§ **Records supplied**:
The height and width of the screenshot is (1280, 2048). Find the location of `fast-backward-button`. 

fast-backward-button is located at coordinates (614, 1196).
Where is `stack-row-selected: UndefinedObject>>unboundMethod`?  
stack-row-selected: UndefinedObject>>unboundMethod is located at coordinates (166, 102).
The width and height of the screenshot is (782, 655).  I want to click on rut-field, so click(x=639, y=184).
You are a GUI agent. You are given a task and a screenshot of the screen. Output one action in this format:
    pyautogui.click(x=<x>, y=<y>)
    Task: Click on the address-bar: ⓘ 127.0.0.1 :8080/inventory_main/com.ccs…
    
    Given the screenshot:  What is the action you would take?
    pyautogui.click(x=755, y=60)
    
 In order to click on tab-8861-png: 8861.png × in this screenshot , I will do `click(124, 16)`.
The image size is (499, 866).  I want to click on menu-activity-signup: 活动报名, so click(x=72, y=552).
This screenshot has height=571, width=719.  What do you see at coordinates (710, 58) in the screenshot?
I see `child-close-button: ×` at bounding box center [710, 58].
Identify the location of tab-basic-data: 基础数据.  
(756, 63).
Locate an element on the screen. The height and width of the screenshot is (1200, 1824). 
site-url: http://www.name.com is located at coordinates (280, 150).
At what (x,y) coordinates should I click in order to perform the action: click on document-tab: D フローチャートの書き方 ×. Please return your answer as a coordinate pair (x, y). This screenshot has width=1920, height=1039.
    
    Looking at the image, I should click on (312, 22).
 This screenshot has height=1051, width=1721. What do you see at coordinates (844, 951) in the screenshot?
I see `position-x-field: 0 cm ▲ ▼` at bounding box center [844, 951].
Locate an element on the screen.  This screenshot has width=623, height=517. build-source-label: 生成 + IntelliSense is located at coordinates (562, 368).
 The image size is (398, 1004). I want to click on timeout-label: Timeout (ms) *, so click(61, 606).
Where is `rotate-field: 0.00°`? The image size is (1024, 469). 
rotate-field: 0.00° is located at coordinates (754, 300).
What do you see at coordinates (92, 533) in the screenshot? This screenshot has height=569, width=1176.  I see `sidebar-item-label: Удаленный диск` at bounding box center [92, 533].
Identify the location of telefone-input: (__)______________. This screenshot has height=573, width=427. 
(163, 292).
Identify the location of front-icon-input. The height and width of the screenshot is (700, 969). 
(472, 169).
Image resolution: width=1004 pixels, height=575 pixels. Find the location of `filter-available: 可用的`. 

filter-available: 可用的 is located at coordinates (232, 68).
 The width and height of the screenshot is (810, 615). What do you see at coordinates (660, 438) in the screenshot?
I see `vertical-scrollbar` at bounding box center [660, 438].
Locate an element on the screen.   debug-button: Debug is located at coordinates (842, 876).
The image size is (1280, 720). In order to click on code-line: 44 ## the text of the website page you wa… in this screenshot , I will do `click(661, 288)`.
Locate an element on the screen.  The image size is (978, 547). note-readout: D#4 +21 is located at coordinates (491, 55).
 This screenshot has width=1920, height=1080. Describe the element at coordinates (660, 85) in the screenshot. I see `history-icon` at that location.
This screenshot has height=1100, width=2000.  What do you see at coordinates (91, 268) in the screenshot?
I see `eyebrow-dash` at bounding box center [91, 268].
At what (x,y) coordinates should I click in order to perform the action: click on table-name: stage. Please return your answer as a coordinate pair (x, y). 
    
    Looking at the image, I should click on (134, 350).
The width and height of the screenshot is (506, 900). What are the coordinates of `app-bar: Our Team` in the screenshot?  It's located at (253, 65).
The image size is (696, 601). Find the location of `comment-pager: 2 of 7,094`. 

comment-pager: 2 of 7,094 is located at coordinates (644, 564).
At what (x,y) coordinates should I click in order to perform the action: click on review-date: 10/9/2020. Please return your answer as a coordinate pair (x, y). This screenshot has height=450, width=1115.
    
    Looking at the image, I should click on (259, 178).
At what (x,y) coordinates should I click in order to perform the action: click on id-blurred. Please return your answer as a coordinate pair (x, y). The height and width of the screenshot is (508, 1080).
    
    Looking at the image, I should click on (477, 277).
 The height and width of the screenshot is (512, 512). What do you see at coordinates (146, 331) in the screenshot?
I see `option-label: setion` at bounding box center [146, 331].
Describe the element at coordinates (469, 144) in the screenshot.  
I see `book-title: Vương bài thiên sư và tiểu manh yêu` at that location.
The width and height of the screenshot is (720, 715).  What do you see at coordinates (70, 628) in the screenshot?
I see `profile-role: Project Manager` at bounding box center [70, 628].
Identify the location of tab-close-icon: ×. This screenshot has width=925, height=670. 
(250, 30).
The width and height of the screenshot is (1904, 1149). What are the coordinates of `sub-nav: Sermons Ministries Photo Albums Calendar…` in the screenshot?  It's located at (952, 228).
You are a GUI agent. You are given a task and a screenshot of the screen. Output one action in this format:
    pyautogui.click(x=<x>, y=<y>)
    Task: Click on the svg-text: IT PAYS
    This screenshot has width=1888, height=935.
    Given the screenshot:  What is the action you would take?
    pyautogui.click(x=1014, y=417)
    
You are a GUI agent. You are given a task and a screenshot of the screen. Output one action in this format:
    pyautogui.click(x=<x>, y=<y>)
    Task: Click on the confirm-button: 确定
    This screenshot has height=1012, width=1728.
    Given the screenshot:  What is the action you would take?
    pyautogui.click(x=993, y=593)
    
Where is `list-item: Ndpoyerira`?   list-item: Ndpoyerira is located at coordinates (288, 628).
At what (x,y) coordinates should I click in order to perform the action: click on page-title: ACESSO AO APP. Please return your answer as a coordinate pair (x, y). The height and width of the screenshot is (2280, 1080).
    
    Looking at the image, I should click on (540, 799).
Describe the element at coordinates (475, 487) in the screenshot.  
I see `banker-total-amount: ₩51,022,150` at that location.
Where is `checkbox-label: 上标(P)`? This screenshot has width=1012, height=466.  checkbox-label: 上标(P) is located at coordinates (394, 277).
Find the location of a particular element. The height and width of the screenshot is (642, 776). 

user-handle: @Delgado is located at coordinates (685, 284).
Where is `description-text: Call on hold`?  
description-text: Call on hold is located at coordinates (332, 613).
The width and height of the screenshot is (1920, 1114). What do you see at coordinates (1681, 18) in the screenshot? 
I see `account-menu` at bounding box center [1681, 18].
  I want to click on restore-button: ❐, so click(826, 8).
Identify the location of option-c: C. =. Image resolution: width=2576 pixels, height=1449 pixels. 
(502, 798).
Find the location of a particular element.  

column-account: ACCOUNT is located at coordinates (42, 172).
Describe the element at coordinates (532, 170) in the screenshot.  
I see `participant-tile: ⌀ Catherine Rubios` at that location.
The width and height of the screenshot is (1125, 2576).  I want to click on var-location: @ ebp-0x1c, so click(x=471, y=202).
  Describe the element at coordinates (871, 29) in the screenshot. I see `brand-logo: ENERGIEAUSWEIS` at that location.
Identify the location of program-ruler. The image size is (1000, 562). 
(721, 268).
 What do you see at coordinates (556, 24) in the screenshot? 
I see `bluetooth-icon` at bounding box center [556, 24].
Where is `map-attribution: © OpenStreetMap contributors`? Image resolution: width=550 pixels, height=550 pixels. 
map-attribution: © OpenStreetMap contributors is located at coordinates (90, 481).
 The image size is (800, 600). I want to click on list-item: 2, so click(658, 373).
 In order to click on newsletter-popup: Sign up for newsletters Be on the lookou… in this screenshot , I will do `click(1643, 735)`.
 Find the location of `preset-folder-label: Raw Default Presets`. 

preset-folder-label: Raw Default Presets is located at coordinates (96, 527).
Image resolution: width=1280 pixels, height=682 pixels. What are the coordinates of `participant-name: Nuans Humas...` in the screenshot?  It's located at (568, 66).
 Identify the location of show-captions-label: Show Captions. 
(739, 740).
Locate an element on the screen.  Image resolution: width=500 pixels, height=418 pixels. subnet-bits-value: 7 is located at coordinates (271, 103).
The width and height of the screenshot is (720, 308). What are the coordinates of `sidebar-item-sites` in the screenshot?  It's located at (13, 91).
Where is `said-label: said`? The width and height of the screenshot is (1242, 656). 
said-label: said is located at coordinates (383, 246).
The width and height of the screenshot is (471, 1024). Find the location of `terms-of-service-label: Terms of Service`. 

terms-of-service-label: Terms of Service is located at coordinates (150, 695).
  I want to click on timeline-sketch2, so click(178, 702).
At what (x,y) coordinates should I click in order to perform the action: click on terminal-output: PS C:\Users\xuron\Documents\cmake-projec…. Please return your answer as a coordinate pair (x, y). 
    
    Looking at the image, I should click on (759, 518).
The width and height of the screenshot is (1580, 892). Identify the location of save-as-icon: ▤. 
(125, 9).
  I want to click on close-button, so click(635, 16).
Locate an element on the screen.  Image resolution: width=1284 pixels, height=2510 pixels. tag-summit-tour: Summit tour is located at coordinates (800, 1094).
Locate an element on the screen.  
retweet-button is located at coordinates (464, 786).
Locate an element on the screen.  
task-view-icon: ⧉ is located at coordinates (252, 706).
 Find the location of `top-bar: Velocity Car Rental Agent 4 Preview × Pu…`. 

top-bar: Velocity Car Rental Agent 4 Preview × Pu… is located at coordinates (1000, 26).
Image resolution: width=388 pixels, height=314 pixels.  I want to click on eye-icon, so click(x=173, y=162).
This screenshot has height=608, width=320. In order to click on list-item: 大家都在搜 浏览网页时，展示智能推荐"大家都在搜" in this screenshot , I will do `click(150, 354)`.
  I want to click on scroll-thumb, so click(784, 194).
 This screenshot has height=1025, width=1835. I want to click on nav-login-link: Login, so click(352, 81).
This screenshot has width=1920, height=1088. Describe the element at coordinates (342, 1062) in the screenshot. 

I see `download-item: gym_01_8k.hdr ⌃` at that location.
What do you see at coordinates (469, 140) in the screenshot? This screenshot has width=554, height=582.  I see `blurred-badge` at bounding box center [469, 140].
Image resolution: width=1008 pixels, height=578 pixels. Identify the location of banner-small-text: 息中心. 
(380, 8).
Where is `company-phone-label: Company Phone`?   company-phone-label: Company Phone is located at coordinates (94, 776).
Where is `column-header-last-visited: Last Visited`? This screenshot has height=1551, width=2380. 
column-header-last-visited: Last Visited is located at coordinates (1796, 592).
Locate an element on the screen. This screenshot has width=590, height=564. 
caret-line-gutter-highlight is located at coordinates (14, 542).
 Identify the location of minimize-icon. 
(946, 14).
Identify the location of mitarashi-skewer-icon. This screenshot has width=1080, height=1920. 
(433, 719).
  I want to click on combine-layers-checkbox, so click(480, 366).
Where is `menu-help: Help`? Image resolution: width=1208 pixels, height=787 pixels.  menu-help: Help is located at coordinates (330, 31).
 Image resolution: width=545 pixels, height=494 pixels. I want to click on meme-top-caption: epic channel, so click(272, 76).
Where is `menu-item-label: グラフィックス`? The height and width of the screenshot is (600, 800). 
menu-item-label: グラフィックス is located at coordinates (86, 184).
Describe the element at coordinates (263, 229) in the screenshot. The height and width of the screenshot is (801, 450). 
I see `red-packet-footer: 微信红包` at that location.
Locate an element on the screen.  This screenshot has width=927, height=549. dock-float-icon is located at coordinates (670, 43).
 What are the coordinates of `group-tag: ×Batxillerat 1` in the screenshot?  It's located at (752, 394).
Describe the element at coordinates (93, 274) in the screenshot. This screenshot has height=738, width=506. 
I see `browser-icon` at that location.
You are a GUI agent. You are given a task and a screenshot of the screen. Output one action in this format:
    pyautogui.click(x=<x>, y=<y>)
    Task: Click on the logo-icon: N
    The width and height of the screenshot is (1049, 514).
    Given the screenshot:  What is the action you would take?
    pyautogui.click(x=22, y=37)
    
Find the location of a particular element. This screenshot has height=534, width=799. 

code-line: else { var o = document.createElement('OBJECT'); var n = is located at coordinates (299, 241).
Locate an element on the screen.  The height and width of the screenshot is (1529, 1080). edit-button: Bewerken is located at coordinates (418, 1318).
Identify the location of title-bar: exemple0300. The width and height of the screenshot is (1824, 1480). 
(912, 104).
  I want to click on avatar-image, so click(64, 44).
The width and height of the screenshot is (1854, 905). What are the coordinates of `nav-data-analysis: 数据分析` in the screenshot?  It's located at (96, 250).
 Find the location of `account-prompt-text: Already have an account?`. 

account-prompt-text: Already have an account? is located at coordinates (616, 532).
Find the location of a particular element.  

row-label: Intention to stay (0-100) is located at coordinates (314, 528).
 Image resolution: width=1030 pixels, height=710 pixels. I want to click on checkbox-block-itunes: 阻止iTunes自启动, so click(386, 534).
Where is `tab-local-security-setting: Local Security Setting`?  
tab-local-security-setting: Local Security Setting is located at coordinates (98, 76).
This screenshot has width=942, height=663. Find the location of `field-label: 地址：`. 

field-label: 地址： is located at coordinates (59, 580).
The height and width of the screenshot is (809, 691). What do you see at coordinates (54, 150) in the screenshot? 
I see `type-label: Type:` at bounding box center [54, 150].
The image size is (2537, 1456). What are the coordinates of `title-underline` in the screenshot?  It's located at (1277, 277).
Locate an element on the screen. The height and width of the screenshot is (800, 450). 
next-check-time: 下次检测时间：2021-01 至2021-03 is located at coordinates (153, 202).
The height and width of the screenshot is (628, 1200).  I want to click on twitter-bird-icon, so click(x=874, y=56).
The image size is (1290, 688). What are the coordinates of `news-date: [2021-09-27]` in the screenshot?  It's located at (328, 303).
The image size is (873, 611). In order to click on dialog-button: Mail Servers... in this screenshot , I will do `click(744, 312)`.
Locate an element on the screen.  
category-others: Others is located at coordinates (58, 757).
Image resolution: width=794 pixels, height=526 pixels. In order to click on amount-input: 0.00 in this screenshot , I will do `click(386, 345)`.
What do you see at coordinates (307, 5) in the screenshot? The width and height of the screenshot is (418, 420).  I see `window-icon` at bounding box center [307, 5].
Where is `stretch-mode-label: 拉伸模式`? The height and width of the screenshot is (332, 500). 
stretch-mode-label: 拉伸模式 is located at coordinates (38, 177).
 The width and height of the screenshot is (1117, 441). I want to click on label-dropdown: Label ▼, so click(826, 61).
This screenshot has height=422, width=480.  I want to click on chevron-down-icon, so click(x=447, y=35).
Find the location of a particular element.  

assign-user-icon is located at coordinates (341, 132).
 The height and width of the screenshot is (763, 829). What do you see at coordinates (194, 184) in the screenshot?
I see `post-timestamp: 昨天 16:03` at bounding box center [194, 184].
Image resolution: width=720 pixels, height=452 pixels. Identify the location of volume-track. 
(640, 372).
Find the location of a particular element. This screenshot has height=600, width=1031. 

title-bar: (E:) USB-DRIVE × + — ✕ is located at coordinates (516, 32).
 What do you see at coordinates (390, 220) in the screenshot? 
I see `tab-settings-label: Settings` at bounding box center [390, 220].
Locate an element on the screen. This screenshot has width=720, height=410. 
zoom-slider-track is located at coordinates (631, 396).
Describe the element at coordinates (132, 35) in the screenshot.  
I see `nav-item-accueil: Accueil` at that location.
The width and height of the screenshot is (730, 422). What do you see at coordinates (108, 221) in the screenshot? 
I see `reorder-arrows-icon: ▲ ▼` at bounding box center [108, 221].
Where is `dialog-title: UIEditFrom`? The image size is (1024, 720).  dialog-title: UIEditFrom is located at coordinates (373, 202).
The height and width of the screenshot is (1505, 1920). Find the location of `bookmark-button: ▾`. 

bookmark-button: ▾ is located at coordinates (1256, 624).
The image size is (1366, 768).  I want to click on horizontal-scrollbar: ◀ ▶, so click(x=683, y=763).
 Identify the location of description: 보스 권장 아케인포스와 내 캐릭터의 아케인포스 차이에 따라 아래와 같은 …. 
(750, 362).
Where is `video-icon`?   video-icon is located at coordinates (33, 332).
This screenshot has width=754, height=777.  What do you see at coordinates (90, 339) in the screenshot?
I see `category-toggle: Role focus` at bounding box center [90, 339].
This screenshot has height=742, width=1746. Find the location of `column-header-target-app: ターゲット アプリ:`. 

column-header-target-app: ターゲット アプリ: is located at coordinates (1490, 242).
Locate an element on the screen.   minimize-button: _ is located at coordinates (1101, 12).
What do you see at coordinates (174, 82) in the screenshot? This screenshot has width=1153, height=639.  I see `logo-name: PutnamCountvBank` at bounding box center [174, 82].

§ **What you need to do**: Rewrite the material from the line containing "The width and height of the screenshot is (730, 422)." through the line containing "bookmark-button: ▾ is" as a Markdown table with the columns Row and Line, giving each line its own numbered row and skipping blank lines.

§ **Answer to the exercise**:
| Row | Line |
|---|---|
| 1 | The width and height of the screenshot is (730, 422). What do you see at coordinates (108, 221) in the screenshot?  |
| 2 | I see `reorder-arrows-icon: ▲ ▼` at bounding box center [108, 221]. |
| 3 | Where is `dialog-title: UIEditFrom`? The image size is (1024, 720).  dialog-title: UIEditFrom is located at coordinates (373, 202). |
| 4 | The height and width of the screenshot is (1505, 1920). Find the location of `bookmark-button: ▾`.  |
| 5 | bookmark-button: ▾ is located at coordinates (1256, 624). |